Architecture & Design

PDFSyntax is built on specific architectural choices designed to make PDF manipulation safer and more transparent.

Immutability and Pure Functions

The library adopts a functional style. The core Doc object is treated as immutable. Functions that modify the document (like rotate or update_object) do not change the existing object in place. Instead, they return a new Doc object containing the requested changes.

# doc is unchanged; doc_new contains the rotation
doc_new = rotate(doc, 90)

The Doc Object

The Doc object acts as a container for:

  1. Index: A mapping of object numbers to their locations (byte offsets) in the file.
  2. Cache: Memoized parsed objects to avoid re-parsing the file repeatedly.
  3. Data: Handles to the raw binary file data.

Handling Revisions

PDFSyntax natively understands Incremental Updates.
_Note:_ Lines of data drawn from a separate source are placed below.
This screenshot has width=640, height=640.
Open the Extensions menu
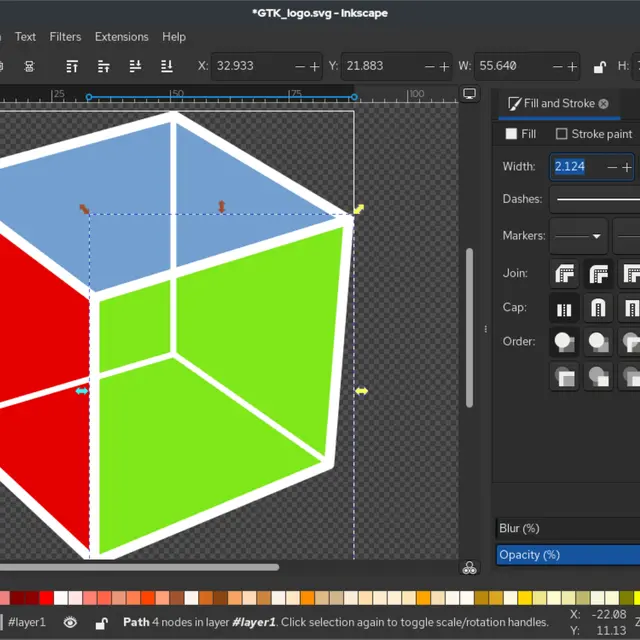(121, 36)
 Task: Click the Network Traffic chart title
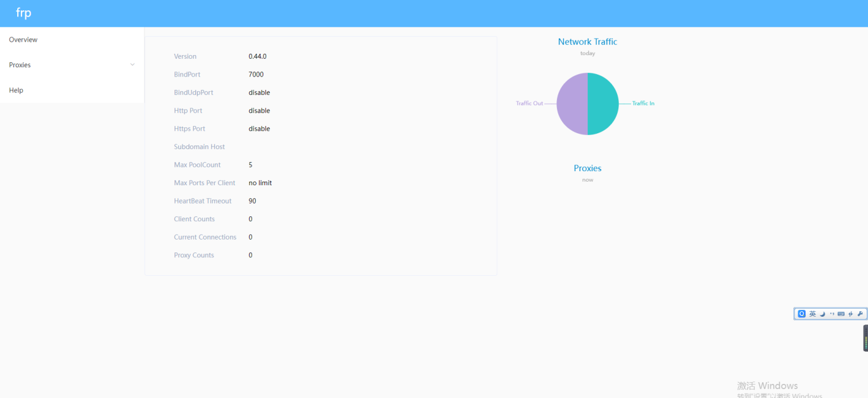587,42
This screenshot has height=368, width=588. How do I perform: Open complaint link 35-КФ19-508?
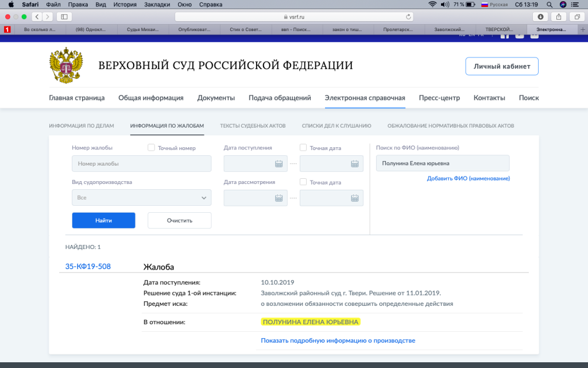(x=88, y=266)
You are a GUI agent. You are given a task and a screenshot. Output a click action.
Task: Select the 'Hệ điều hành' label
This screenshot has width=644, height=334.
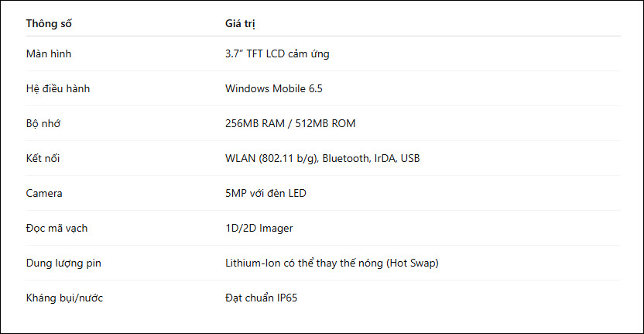pyautogui.click(x=58, y=88)
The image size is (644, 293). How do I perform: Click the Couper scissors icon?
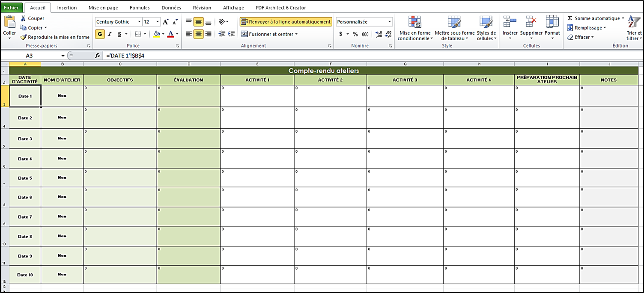point(24,18)
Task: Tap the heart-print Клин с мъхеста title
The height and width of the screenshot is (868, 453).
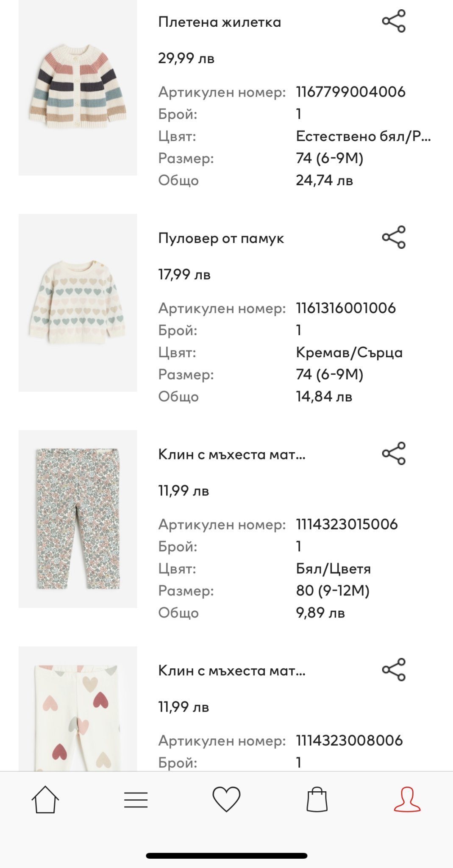Action: pyautogui.click(x=231, y=670)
  • Revisions: When you load a PDF, it may already contain multiple revisions (original save + subsequent edits).
  • Append-Only: When you modify the Doc using PDFSyntax, you are essentially creating a new revision in memory. When you call writefile, these changes are appended to the end of the original byte stream.
  • Rewind: You can programmatically roll back changes using rewind(doc) to access previous states of the document.
  • Squash: You can merge all revisions into a single, clean file using squash(doc) if the file size becomes too large due to history.